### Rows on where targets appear
^^^^
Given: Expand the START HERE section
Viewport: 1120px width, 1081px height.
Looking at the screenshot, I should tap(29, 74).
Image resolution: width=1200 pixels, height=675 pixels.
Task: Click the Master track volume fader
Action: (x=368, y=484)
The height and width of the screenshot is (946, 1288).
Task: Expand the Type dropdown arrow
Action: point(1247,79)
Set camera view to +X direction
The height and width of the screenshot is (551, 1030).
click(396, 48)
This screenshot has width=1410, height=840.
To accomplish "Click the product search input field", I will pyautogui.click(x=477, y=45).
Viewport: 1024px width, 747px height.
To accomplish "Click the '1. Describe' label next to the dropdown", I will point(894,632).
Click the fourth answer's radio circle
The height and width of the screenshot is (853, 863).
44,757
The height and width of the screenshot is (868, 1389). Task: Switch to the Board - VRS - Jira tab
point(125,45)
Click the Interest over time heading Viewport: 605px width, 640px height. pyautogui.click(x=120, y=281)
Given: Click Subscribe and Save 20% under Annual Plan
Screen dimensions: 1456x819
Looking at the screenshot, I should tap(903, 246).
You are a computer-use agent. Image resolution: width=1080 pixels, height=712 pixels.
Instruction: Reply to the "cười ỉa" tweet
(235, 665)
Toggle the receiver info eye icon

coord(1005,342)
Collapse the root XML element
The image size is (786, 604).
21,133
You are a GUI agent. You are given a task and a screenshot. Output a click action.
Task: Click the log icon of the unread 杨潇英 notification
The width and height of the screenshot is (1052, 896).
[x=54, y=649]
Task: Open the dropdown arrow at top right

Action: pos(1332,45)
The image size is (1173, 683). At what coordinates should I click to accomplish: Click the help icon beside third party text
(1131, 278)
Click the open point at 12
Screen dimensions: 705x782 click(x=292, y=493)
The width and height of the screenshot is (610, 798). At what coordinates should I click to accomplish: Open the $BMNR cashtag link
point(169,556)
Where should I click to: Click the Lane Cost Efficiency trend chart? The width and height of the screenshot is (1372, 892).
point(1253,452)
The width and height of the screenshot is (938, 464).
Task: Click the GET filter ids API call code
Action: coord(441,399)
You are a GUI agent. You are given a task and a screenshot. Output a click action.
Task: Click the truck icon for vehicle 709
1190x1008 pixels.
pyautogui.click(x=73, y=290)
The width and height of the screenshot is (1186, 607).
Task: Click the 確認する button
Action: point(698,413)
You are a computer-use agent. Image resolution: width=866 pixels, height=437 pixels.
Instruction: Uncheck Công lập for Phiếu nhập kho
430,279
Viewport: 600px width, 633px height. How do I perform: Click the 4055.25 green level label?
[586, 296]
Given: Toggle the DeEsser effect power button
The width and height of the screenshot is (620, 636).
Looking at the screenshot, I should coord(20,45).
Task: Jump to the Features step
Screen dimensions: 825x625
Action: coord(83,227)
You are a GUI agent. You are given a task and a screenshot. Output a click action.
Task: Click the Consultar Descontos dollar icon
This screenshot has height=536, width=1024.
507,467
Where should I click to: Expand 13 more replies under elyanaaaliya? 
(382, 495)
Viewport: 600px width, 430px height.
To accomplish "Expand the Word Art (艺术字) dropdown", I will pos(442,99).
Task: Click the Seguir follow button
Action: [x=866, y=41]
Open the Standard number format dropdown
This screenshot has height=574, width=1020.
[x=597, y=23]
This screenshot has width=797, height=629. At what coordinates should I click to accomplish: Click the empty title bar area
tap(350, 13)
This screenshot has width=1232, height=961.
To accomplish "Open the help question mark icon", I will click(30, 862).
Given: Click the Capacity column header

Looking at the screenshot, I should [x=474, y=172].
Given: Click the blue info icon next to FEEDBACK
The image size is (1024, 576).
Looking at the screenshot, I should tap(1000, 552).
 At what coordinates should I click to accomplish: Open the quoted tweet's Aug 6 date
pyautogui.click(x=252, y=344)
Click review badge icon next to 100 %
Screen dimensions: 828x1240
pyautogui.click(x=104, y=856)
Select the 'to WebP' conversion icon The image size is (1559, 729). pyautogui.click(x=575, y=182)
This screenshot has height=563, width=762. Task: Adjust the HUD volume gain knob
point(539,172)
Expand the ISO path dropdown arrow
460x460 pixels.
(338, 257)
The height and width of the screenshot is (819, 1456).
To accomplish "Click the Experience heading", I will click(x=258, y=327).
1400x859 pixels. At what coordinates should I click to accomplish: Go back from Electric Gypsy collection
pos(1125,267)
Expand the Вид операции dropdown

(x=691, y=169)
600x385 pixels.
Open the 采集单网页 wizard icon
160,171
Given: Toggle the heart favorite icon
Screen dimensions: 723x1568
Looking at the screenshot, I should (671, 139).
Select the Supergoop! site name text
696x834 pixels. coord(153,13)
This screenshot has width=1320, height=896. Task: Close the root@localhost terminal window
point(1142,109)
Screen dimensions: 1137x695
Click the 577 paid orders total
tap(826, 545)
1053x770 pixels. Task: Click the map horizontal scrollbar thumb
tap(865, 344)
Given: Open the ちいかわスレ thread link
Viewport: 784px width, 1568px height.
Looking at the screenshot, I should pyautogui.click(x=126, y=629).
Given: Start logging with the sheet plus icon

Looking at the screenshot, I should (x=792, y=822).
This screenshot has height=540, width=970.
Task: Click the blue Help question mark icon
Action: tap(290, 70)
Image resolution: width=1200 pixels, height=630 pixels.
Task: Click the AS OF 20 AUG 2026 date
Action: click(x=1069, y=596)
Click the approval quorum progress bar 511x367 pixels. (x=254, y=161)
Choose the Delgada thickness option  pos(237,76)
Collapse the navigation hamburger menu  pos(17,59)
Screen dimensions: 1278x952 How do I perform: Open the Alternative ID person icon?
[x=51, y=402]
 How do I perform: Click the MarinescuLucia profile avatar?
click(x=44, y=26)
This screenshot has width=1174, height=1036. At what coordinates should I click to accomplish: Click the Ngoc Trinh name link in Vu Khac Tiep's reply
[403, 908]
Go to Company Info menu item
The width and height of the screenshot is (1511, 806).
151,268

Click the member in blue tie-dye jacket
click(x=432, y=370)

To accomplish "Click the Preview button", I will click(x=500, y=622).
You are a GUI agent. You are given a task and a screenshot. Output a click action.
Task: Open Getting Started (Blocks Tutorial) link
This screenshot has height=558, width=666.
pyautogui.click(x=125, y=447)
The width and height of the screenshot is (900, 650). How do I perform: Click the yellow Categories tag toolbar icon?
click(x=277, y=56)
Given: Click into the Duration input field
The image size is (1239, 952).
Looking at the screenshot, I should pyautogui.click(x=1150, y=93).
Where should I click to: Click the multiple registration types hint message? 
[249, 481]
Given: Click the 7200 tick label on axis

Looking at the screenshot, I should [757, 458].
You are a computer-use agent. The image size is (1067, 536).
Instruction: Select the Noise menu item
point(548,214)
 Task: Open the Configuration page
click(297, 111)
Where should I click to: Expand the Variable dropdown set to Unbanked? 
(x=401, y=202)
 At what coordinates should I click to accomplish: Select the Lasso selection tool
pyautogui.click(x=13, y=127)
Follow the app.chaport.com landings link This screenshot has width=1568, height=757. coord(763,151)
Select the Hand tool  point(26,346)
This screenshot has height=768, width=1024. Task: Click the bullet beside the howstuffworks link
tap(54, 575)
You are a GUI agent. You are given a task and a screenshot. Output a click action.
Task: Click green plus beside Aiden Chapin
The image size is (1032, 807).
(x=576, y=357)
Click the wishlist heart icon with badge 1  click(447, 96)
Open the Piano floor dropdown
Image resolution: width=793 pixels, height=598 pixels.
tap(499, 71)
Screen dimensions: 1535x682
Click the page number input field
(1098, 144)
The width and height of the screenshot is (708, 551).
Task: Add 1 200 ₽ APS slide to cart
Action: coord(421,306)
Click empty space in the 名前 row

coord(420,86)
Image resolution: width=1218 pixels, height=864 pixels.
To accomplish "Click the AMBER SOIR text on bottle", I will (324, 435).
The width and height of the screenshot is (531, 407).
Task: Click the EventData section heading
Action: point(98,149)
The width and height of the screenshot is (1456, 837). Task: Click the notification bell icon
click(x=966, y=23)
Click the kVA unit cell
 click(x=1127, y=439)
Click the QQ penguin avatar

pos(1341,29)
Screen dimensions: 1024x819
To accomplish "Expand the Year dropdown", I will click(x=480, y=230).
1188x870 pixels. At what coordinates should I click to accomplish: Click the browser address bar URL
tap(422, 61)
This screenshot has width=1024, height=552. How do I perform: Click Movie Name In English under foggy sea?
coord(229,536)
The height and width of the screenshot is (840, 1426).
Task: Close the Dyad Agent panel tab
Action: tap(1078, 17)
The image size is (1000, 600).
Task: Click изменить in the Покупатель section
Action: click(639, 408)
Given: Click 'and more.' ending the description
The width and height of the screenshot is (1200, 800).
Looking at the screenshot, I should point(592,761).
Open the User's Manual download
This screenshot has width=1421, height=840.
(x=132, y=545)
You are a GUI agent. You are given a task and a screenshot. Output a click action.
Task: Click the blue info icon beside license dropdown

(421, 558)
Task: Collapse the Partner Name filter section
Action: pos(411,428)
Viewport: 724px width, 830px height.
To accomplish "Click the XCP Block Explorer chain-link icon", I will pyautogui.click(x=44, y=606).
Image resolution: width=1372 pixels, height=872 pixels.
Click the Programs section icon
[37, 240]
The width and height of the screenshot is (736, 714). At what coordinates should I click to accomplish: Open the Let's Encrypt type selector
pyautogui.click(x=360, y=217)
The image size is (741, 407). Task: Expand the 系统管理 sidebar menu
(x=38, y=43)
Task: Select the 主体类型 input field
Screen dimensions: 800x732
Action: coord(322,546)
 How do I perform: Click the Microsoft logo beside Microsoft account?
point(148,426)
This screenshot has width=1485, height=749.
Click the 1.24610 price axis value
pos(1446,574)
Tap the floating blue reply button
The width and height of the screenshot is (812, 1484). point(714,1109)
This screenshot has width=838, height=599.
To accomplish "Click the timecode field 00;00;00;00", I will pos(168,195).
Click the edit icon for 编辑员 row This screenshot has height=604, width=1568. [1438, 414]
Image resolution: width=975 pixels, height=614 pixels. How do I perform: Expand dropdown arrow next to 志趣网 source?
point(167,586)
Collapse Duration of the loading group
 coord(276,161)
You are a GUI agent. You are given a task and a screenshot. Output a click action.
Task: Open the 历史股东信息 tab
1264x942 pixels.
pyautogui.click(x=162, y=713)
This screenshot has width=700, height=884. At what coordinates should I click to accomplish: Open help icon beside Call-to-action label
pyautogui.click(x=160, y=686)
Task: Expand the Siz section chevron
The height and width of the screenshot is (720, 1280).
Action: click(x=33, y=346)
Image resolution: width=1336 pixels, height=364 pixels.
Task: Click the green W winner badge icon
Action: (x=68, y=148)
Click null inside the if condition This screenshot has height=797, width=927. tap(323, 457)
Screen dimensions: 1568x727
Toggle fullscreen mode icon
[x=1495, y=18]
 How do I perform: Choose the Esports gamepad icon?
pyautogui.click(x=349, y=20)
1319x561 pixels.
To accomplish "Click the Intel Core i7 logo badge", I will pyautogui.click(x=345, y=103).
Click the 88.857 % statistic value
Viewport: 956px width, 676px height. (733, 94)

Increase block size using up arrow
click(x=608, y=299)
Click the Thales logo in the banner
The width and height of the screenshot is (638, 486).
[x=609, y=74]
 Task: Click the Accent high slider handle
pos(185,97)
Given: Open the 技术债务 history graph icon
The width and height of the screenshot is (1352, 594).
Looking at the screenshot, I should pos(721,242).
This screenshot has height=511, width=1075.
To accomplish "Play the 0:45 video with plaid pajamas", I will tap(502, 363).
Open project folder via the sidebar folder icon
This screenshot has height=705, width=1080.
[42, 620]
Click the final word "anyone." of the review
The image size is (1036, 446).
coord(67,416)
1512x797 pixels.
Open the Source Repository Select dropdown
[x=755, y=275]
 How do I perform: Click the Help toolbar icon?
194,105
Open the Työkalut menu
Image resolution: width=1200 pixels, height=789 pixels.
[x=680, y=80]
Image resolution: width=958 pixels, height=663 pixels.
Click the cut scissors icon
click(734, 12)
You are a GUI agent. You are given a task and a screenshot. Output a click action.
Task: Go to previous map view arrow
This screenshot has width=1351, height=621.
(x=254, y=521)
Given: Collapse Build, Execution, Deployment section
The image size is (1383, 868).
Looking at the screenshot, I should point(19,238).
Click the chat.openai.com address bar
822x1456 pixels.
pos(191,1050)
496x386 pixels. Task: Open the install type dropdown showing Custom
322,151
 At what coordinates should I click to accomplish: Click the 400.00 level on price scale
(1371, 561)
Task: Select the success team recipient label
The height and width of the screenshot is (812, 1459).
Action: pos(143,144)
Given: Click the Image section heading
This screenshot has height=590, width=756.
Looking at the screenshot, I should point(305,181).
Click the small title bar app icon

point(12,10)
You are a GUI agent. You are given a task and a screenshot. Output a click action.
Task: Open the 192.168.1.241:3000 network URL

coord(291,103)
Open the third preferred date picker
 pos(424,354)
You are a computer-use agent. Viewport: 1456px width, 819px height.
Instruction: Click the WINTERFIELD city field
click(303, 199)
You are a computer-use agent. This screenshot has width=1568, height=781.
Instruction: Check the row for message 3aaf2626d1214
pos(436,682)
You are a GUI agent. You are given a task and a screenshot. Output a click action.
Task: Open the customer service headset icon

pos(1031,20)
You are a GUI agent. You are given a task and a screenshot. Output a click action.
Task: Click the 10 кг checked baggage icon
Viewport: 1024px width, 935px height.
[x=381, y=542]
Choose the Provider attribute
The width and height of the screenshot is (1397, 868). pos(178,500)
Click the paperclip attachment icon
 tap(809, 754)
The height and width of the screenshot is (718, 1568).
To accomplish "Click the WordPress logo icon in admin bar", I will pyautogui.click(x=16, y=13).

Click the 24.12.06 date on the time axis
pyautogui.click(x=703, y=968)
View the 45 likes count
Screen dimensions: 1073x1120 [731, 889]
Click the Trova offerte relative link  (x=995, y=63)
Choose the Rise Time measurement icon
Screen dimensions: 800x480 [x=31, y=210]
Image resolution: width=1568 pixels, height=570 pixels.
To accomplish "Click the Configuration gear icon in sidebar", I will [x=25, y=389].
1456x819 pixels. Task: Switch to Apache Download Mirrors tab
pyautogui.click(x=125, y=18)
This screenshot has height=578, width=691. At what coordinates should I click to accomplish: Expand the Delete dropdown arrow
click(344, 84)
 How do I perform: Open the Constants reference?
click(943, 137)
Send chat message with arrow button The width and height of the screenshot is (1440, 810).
^^^^
### Your instructions
Reproduce the stretch of records from the line containing "This screenshot has width=838, height=599." through the line containing "[x=755, y=275]", changing "fullscreen" to "full-screen" and keeping everything else the same.

### Solution to the exercise
This screenshot has width=838, height=599.
To accomplish "Click the timecode field 00;00;00;00", I will pos(168,195).
Click the edit icon for 编辑员 row This screenshot has height=604, width=1568. [1438, 414]
Image resolution: width=975 pixels, height=614 pixels. How do I perform: Expand dropdown arrow next to 志趣网 source?
point(167,586)
Collapse Duration of the loading group
 coord(276,161)
You are a GUI agent. You are given a task and a screenshot. Output a click action.
Task: Open the 历史股东信息 tab
1264x942 pixels.
pyautogui.click(x=162, y=713)
This screenshot has width=700, height=884. At what coordinates should I click to accomplish: Open help icon beside Call-to-action label
pyautogui.click(x=160, y=686)
Task: Expand the Siz section chevron
The height and width of the screenshot is (720, 1280).
Action: click(x=33, y=346)
Image resolution: width=1336 pixels, height=364 pixels.
Task: Click the green W winner badge icon
Action: (x=68, y=148)
Click null inside the if condition This screenshot has height=797, width=927. tap(323, 457)
Screen dimensions: 1568x727
Toggle full-screen mode icon
[x=1495, y=18]
 How do I perform: Choose the Esports gamepad icon?
pyautogui.click(x=349, y=20)
1319x561 pixels.
To accomplish "Click the Intel Core i7 logo badge", I will pyautogui.click(x=345, y=103).
Click the 88.857 % statistic value
Viewport: 956px width, 676px height. (733, 94)

Increase block size using up arrow
click(x=608, y=299)
Click the Thales logo in the banner
The width and height of the screenshot is (638, 486).
[x=609, y=74]
 Task: Click the Accent high slider handle
pos(185,97)
Given: Open the 技术债务 history graph icon
The width and height of the screenshot is (1352, 594).
Looking at the screenshot, I should pos(721,242).
This screenshot has height=511, width=1075.
To accomplish "Play the 0:45 video with plaid pajamas", I will tap(502, 363).
Open project folder via the sidebar folder icon
This screenshot has height=705, width=1080.
[42, 620]
Click the final word "anyone." of the review
The image size is (1036, 446).
coord(67,416)
1512x797 pixels.
Open the Source Repository Select dropdown
[x=755, y=275]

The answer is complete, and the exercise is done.